(Items from a dataset)
+---+

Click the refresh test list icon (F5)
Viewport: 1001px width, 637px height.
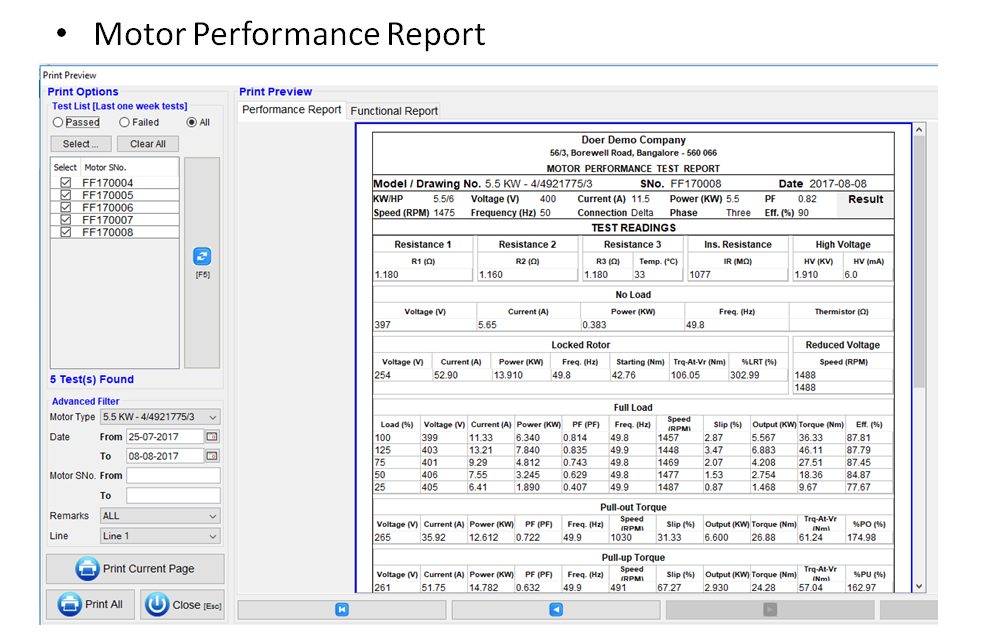202,256
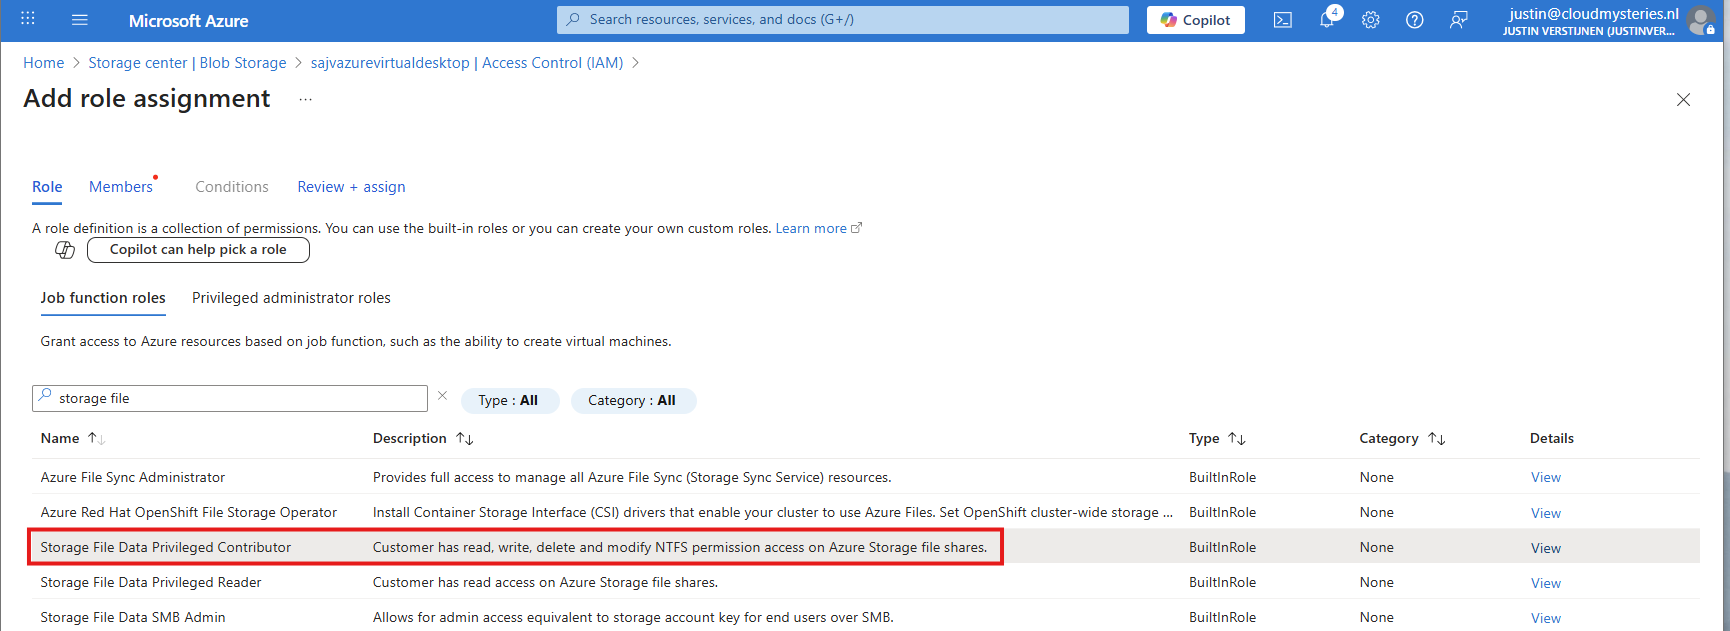This screenshot has height=631, width=1730.
Task: Sort roles by the Name column
Action: (x=60, y=438)
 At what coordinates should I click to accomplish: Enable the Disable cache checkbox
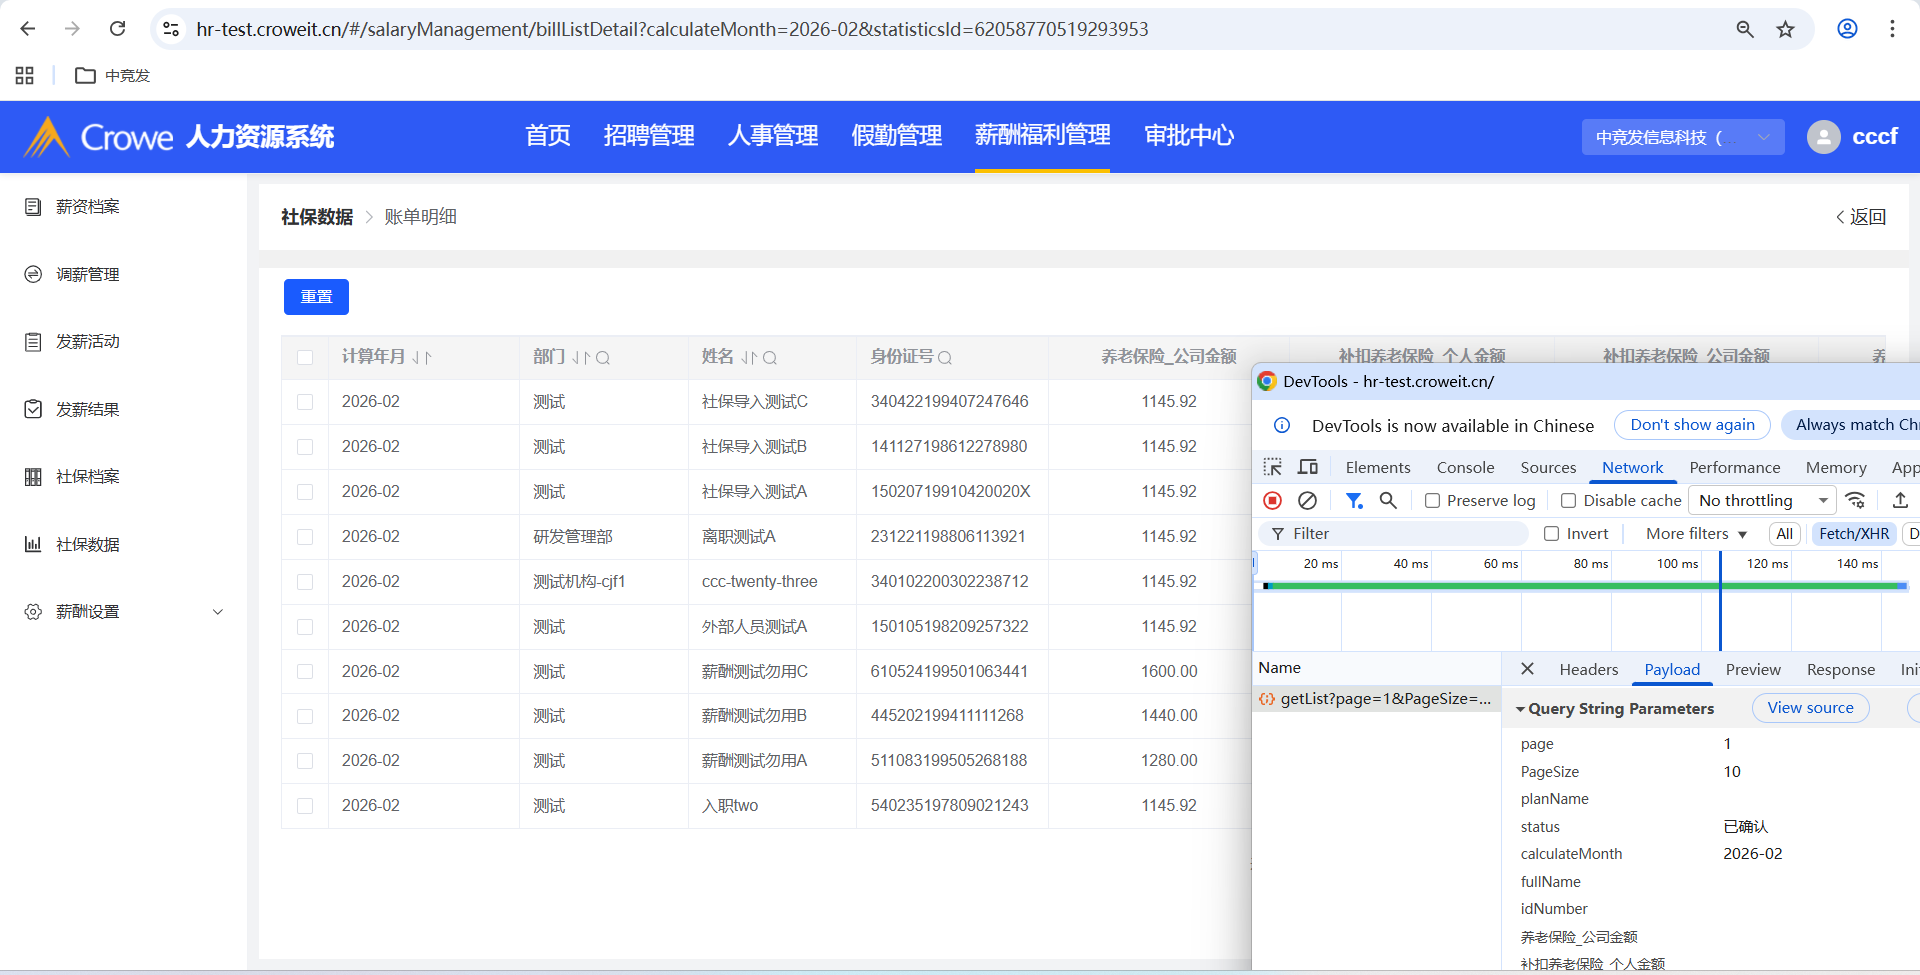1568,500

+---+

** Work instructions **
Would you write out all of the records exactly, omitting the pictures?

** Expected answer **
Click the refresh test list icon (F5)
Viewport: 1001px width, 637px height.
202,256
This screenshot has height=631, width=1730.
Task: Sort roles by the Name column
Action: (x=60, y=438)
 At what coordinates should I click to accomplish: Enable the Disable cache checkbox
1568,500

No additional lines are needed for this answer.